[Date Prev][Date Next][Thread Prev][Thread Next][Date Index][Thread Index]

[LONG] ModuLite: Scheme Module System proposal



You can also view this proposal at:
	http://www-swiss.ai.mit.edu/~jaffer/modulite_toc.html

			      -=-=-=-=-

		   ModuLite Scheme Module Proposal

* Table of Contents:

* Acknowledgments::
* Background::
* The Problem::
* Nomenclature::
* Creating Modules::
* Using Modules::
* Gilding::
* Anticipated Questions::

Acknowledgments
***************

  Many people contributed to the May 1994 discussion of modules and
integration through the Usenet group comp.lang.scheme and subsequent
e-mail (which form the basis for this idea).  Tommy Thorn sparked my
interest suggesting ways to reconcile "closing the world" with an
interpreted dynamic top-level environment.

  Matthias Blume pointed out the desirability of unnamed modules, showed
that the interpreted vs. compiled issue was also true of changes in the
order of files loaded, and elucidated the thorny area of macro exports.
He also wrote convincingly of the usefulness of loading more than one
version of a module.  The modules outlined here allow this.

  Paul Stodghill pointed out that first class environments can
ameliorate some of the problems I had with no-reserved-identifiers.
Mikael Pettersson suggested the analogy between identifier scope being
static and the `load' environment.  Michael Blair improved my
understanding of what a compiler can and can't know about identifier and
macro scopes (and integration) without declarations.

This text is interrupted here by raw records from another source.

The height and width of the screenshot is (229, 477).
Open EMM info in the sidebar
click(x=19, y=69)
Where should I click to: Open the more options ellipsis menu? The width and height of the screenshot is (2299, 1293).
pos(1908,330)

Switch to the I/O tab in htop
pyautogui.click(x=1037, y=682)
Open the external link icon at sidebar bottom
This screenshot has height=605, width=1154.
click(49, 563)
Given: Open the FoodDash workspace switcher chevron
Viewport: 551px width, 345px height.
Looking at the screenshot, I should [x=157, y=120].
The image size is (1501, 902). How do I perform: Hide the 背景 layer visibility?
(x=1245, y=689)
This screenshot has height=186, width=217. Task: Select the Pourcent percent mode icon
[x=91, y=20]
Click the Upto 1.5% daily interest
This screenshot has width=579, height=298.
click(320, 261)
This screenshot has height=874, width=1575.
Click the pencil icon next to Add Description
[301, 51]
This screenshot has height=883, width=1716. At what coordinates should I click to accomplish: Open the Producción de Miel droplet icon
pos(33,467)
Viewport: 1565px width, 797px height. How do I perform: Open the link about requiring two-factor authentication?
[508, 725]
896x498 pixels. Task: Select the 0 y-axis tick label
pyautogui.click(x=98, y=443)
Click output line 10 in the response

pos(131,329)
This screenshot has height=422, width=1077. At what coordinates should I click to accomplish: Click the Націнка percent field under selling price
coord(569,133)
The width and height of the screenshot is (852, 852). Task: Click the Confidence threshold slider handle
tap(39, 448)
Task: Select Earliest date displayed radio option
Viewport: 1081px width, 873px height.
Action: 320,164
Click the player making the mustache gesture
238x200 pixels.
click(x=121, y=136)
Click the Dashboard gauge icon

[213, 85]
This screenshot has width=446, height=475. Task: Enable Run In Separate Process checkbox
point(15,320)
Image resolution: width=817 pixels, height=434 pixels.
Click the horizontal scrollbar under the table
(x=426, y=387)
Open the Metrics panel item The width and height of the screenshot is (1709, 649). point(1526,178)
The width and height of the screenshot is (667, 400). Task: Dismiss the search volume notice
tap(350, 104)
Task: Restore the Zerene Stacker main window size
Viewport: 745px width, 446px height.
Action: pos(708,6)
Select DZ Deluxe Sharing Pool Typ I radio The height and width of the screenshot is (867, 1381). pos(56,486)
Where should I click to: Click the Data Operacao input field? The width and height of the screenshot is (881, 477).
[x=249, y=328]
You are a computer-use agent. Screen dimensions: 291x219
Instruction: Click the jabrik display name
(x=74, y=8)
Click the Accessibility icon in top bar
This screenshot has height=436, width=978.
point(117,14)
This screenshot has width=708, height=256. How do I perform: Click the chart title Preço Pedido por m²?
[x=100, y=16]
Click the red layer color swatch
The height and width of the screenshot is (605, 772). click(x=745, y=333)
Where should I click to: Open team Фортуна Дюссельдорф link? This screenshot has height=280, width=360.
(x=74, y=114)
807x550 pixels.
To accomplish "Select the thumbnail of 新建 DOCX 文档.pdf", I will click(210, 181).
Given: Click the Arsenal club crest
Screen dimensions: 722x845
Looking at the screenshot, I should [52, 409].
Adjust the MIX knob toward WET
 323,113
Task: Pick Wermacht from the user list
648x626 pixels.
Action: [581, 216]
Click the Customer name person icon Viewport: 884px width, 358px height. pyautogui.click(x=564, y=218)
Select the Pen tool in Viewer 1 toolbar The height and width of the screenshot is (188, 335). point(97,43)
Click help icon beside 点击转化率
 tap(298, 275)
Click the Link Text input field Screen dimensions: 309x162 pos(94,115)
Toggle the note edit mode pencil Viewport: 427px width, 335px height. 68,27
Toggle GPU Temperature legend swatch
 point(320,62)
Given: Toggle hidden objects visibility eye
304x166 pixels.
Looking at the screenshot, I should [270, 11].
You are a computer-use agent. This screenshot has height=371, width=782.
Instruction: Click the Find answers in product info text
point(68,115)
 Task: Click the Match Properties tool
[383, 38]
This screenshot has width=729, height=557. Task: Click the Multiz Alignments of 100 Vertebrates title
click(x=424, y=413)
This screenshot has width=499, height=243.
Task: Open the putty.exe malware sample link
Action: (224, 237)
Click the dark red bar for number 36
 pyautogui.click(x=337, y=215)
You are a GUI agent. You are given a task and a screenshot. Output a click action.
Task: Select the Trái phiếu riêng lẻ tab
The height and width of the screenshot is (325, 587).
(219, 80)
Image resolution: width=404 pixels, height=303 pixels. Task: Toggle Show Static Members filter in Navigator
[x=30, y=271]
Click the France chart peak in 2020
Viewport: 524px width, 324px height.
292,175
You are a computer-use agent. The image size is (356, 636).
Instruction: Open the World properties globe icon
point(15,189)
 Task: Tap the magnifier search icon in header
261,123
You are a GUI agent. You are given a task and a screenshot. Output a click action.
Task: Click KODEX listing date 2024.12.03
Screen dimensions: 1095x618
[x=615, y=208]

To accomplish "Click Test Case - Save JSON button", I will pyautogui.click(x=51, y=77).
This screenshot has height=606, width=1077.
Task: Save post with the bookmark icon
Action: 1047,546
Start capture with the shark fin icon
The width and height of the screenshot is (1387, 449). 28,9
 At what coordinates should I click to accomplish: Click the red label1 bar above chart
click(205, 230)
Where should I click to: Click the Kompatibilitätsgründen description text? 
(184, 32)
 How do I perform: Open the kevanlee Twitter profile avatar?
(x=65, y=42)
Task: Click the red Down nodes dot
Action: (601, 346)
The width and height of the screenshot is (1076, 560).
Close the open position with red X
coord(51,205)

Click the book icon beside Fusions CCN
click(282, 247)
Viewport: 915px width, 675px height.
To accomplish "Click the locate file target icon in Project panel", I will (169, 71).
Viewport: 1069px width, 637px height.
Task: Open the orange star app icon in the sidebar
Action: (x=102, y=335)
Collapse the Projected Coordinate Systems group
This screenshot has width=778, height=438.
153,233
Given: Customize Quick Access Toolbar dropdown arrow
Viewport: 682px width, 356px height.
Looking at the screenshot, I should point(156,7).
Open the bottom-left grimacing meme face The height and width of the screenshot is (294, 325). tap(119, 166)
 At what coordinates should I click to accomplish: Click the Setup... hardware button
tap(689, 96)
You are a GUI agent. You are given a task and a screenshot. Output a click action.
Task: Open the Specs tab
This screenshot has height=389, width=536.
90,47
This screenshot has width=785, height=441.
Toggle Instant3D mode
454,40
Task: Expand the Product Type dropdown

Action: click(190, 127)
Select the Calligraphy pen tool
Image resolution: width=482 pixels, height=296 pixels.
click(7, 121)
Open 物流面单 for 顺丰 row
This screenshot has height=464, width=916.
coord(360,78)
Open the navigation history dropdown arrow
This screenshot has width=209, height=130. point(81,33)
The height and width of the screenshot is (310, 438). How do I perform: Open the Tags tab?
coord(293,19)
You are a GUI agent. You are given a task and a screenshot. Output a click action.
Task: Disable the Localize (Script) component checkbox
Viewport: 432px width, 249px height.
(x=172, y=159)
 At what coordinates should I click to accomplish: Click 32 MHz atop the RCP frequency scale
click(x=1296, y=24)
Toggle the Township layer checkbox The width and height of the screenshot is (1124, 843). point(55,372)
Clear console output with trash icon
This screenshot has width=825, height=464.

  Tom Lord, Marc Singer, and Miles Bader designed and implemented a
local environment module system for GUILE.  Marc Singer, in an
insightful aside, pointed out that modules are just scoping constructs,
after all.

  Per Bothner pointed out connections with other implementation's module
systems and helped refine the current proposal.

  The module system for GUILE is more powerful than the one presented
here.  It is capable of dynamically creating and extending binding
contours.  While reading through some old messages on this subject, I
realized that loading modules into a clean IEEE/R4RS-Scheme environment
simultaneously solved the "closing the world", no-reserved-identifiers,
and interpreted vs. compiled fealty requirements.

Background
**********

  SLIB is a portable scheme library meant to provide compatibiliy and
utility functions for all R4RS scheme implementations.  Since 1991,
more than sixty contributors have grown SLIB's source and documentation
to over one megabyte.  Experience with a large corpus of shared code
should make clear the goals and constraints a module system should
have.  From my experience with SLIB I conclude that a code "library"
should:

  1. Contain portable code for useful procedures;

  2. Organize into logical groups ("modules") those procedures likely to
     be used together;

  3. Allow coders to specify modules using mnemonic names which are
     independent of, and unaffected by, the conventions and constraints
     of file and operating systems;

  4. Document each module and its procedures;

  5. Allow modules to be used in any combination which makes sense;

  6. Have small runtime resource overhead;

  7. Consume runtime resources only for those modules in use;

  8. Not replicate sharable modules in multi-user implementations;

  Goal 3 is to create an abstraction barrier between module (feature)
names and library internal details.  This seems a natural goal; Yet, the
C-library does not satisfy goal 3.  Almost all of the discussion of
module systems for Scheme has also not addressed this issue.  Since
there has been little controversy over SLIB's feature-to-file
translation (and no interest in standardizing SLIB), I will take as
given that:

   * There is some (invisible to me) natural distinction between module
     systems and libraries;

   * RRRS-authors feel that modules are in the purview of the report,
     but libraries like SLIB aren't.

  Most of the module discussions deal with properties which are nice,
but not strictly necessary for library operation:

  9. In order to fully utilize a library, compilers for the language
     should resolve module references at compile time.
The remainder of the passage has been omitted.